Adrien, Tanguy et Cornil levaient la tête vers l’entrée d’une grotte. Elles les dominaient dédaigneusement de sa dizaine de mètre de haut. Ils avaient pénétré plus profondément dans le massif. Tanguy faisait confiance aux deux frères mais il ne pouvait s’empêcher d’être gagné par une légère inquiétude qu’il dissimulait tant bien que mal. Ils étaient à des lieux de toutes habitations, le moindre accident pourrait se révéler désastreux. La chance l’avait déjà tiré d’affaire face aux Rhinocornes, la bonne fortune ne viendra pas éternellement à son secours.

– Et t’es sûr que c’est le bon endroit, demanda encore Cornil. Parce que bon, c’est pas les grottes qui manquent ici.

– Affirmatif ! Tu vois tous ces nids là-haut ?

Il balaya de la main l’espace au dessus de leur tête, là où les nids en question étaient juchés sur les hauteurs de la falaise. Tanguy observait en silence. Ils étaient très nombreux et malgré leur angle de vue limité par leur position en contre-bas, il parvenait à discerner dans certains nids des œufs. Tous devaient en être remplis. Il s’étonna par ailleurs qu’aucun Pokémon ne les couve et plus encore qu’ils soient laissés à la merci de prédateurs.
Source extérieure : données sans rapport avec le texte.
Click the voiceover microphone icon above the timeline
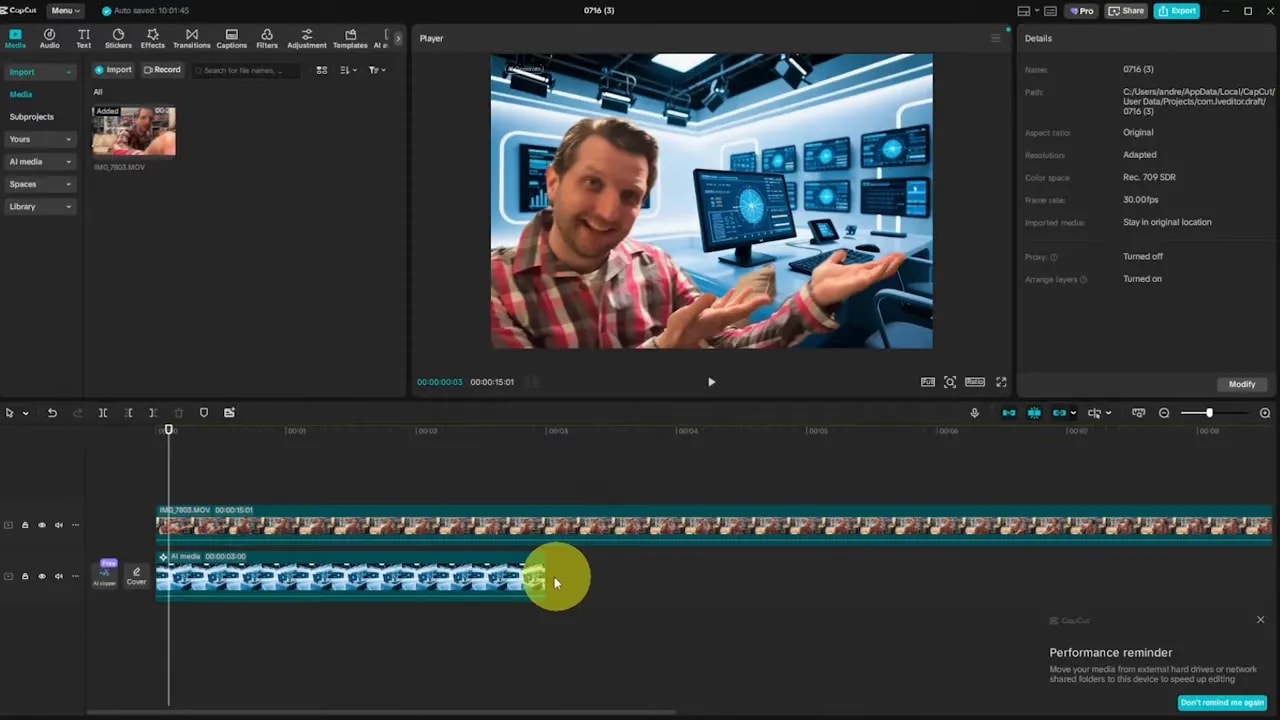Image resolution: width=1280 pixels, height=720 pixels. click(x=974, y=413)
– Ils sont fait de brindilles de pin, de feuilles mais surtout des poils que perdent les Caninos pendant leur mue. Si mon hypothèse est bonne, cette période correspond à la période de reproduction des Pokémons Vol des environs qui s’en serviraient pour chauffer leurs œufs à leur place, delà leur absence, expliqua Adrien qui avait deviné les pensées de son ami.

Le champion se sentit étrangement embarrassé d’être ainsi transparent mais aussi surpris d’entendre Adrien exposer son raisonnement dans la banalité la plus totale. Il venait de démasquer le probable lieu d’habitation d’une espèce qu’on croyait éteinte depuis des générations, une découverte scientifique majeure si ce n’est la plus importante de ces dernières années ; il s’apprêtait à réaliser un rêve de longue date mais gardait toujours la même attitude comme s’il en avait
toujours été ainsi. C’est vrai se dit finalement tanguy, il n’a jamais douté.

– Mais ça n’explique pas pourquoi ces œufs sont laissé sans protection, répliqua Tanguy.

– C’est vrai …

Adrien marqua une pause avant de reprendre.

– La hauteur de la falaise offre une protection naturelle mais ce n’est pas suffisant pour arrêter toute menace.

– Ca veut dire qu’il y autre chose qui repousse ou effraie les autres Pokémons, dit Cornil. Et la réponse se trouve à tous les coups à l’intérieur.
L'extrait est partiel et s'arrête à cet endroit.